Фрагмент страницы.
>>>
Икона — это всегда портрет определенного лица. Но что бывает в том случае, если это лицо — Божественное, Предвечный Сын Божий? Является ли Христос таким же лицом, как любой другой человек? Можно ли включить это Его бытие лицом в один ряд с представителями человеческого рода?
Св. Феодор в этой связи сообщает об одном возражении иконоборцев, нигде в другом месте не зафиксированном, но тем не менее, по-видимому, подлинном. Они утверждали, что хотя Христос воспринял человеческое естество в Свою ипостась, тем не менее это человеческое естество было не «характеризующим», партикуляризирующим, признаком и что оно знаменовало не определенного человека, а человека вообще[554]. Иными словами, Христос воспринял на себя всеобщее человеческое естество, а не бытие индивидуального человека. Вот почему, гласит аргумент иконоборцев, человеческое бытие Христа и является «неописуемым». Разбор этого довода дал Феодору возможность точнее определить соотношение иконы и лица:
«Всеобщее имеет состояние только в индивидуальном. Например, человеческое бытие существует лишь в Петре, Павле и прочих представителях человеческого рода. Если бы эти индивиды не существовали, то не было бы и всеобщего человеческого естества»[555].
Феодор считает, полностью в аристотелевском смысле, что понятие всеобщего имеет свое бытие лишь в конкретных индивидах. В отличие от платонизма, конкретными индивидами для него являются лишь реально существующие люди, тогда как понятие всеобщего существует лишь абстрактно-понятийно:
«Всеобщее наблюдается лишь с помощью рассудка и разума; отдельное же — очами, видящими чувственное»[556].
Икона удерживает лишь зримый образ человека, т. е. то, что ему свойственно, что отличает этого человека от других. Отсюда следует распространение этого отношения на естество и Лицоипостась:
«Когда я говорю "человек", то я обозначаю всеобщую сущность. Если же я присовокупляю "этот", то я обозначаю лицо, т. е. самостоятельное существование названного человека и, так сказать, его "описуемость", которая образуется из определенных качеств, которыми он отличается от других представителей того же естества»[557].
«Лицо» же Феодор определяет по двум аспектам: оно есть, с одной стороны, «самостоятельное бытие»; с другой стороны, оно характеризуется определенными качествами. Феодор видит, яснее чем Григорий Нисский, как различие двух аспектов, так и их сходство (конвергенцию), — бытийного и познаваемого. В бытийном аспекте лицо должно определяться как «самостояние»; исходя из познаваемого аспекта, мы можем приблизиться к лицу только через особые, «характеризующие», качества[558].
<<<
Листинг.
>>>
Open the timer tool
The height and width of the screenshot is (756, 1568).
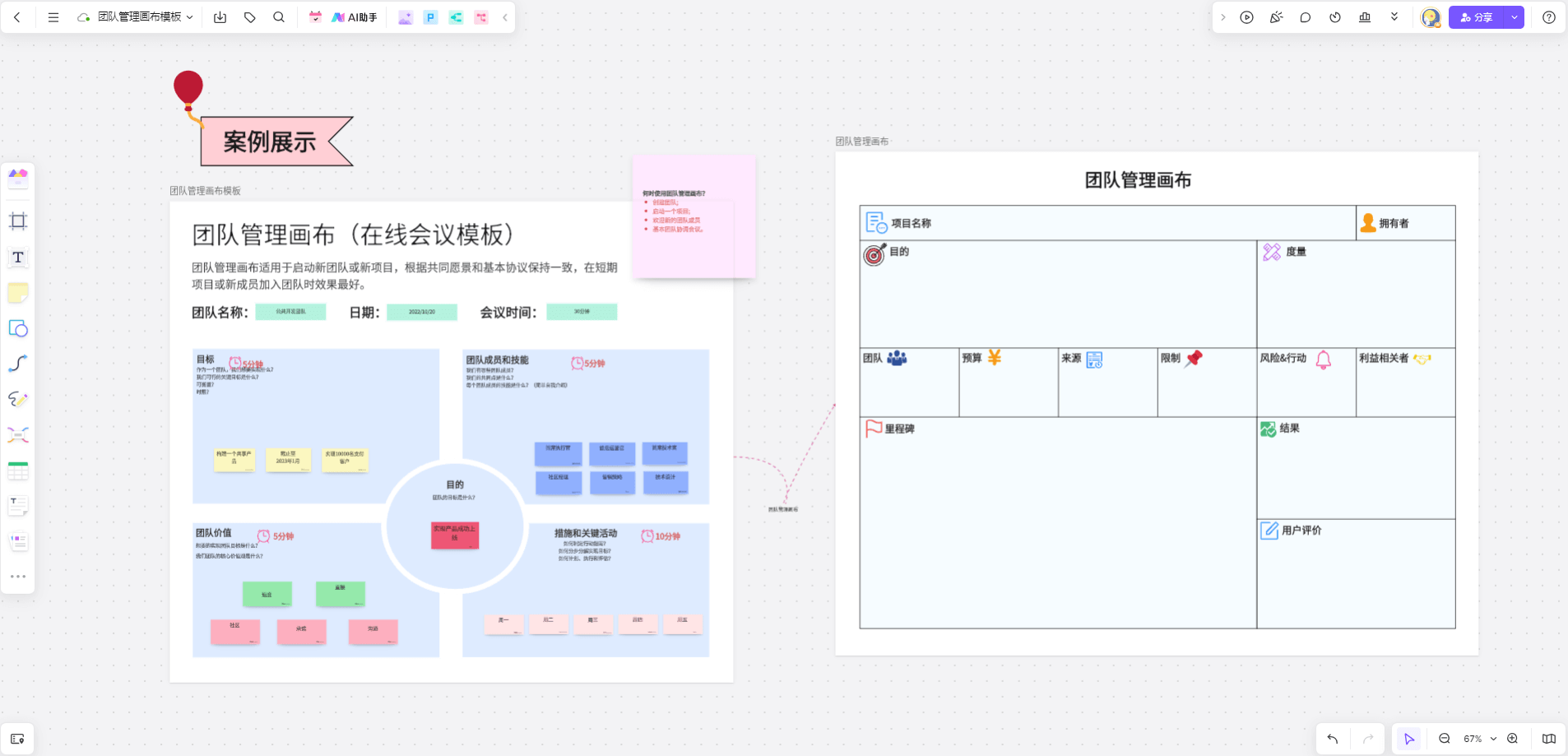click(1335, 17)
<<<
>>>
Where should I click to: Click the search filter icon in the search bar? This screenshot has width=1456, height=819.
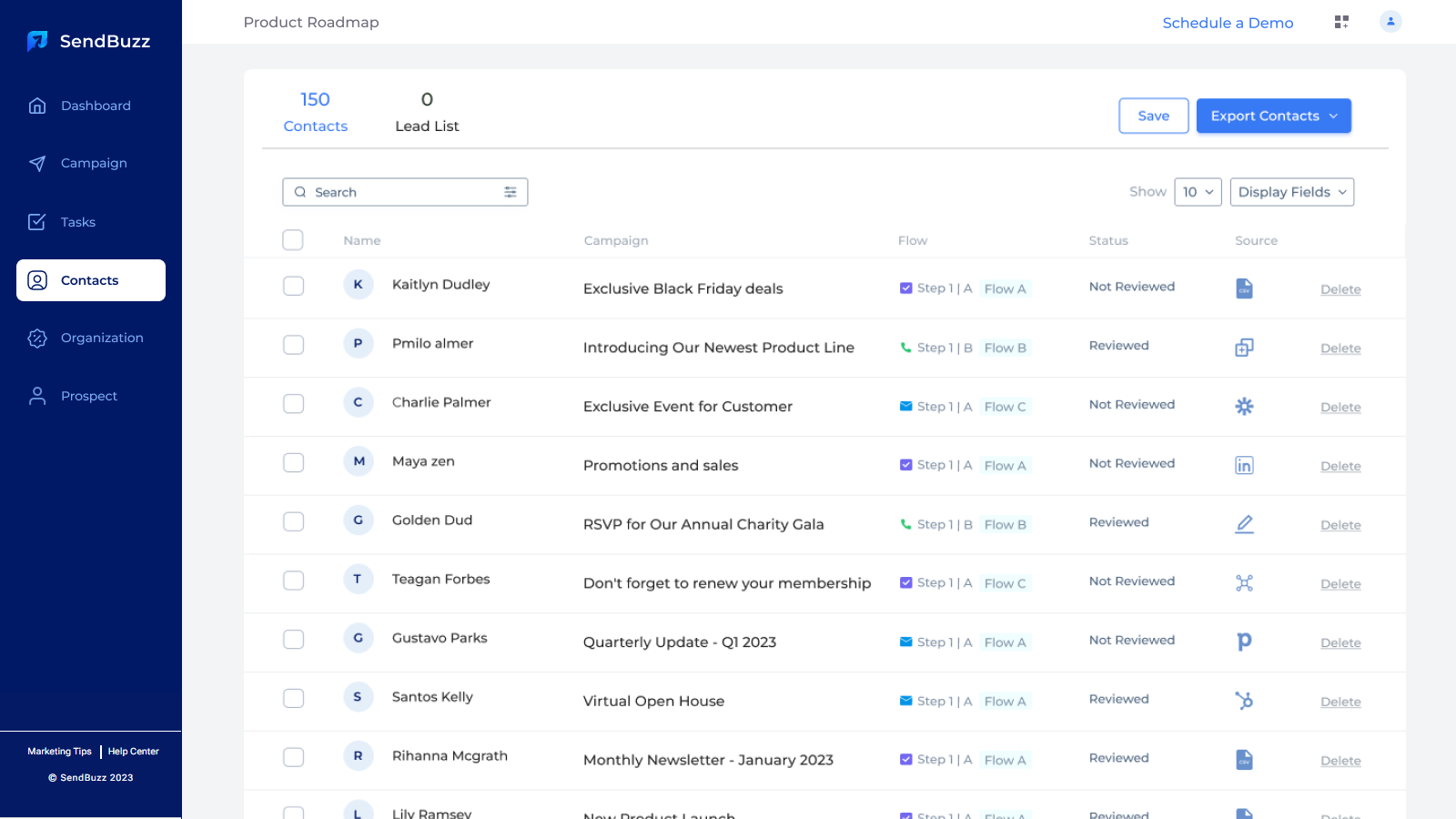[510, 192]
<<<
Задания.
1. Что, согласно фрагменту страницы, утверждали иконоборцы о человеческом естестве, которое Христос воспринял в Свою ипостась?
2. Замените в листинге «timer» на «stopwatch» и приведите строки, начиная со строки, содержащей «Open the timer tool», и заканчивая строкой, содержащей «click(1335, 17)». Изображения в ответ не включайте.

Ответы к заданиям.
1. Они утверждали, что оно было не «характеризующим» признаком и знаменовало не определенного человека, а человека вообще.

2.
Open the stopwatch tool
The height and width of the screenshot is (756, 1568).
click(1335, 17)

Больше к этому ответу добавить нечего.